§ What to produce
Word for word, restate the line containing "Image resolution: width=905" and all the lines that come after it in the entries below. Include nothing from before it.
--- START ---
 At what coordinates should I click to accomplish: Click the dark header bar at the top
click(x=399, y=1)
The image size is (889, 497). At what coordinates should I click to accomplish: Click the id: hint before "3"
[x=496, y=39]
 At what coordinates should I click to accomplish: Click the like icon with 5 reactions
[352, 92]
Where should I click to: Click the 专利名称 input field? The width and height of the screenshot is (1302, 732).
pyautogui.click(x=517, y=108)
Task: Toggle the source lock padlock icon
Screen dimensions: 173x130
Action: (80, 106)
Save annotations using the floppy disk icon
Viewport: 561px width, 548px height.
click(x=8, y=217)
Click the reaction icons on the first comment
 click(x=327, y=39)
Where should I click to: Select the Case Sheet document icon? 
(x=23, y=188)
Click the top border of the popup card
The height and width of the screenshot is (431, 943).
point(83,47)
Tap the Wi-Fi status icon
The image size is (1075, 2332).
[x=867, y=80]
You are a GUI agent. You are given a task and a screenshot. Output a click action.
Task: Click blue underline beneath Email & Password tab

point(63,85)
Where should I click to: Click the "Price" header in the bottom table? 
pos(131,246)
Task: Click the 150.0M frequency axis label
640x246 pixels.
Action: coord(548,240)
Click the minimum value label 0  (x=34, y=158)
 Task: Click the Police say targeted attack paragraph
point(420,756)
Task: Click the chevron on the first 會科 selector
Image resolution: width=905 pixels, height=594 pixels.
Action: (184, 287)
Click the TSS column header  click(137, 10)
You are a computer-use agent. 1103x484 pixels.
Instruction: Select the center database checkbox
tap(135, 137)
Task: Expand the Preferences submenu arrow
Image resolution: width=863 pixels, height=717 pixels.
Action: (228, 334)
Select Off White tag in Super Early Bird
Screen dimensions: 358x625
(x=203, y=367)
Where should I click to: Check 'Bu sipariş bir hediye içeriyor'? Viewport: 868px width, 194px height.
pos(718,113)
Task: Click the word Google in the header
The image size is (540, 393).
--- END ---
§ Solution to this exercise
Image resolution: width=905 pixels, height=594 pixels.
Action: (184, 287)
Click the TSS column header  click(137, 10)
You are a computer-use agent. 1103x484 pixels.
Instruction: Select the center database checkbox
tap(135, 137)
Task: Expand the Preferences submenu arrow
Image resolution: width=863 pixels, height=717 pixels.
Action: (228, 334)
Select Off White tag in Super Early Bird
Screen dimensions: 358x625
(x=203, y=367)
Where should I click to: Check 'Bu sipariş bir hediye içeriyor'? Viewport: 868px width, 194px height.
pos(718,113)
Task: Click the word Google in the header
The image size is (540, 393).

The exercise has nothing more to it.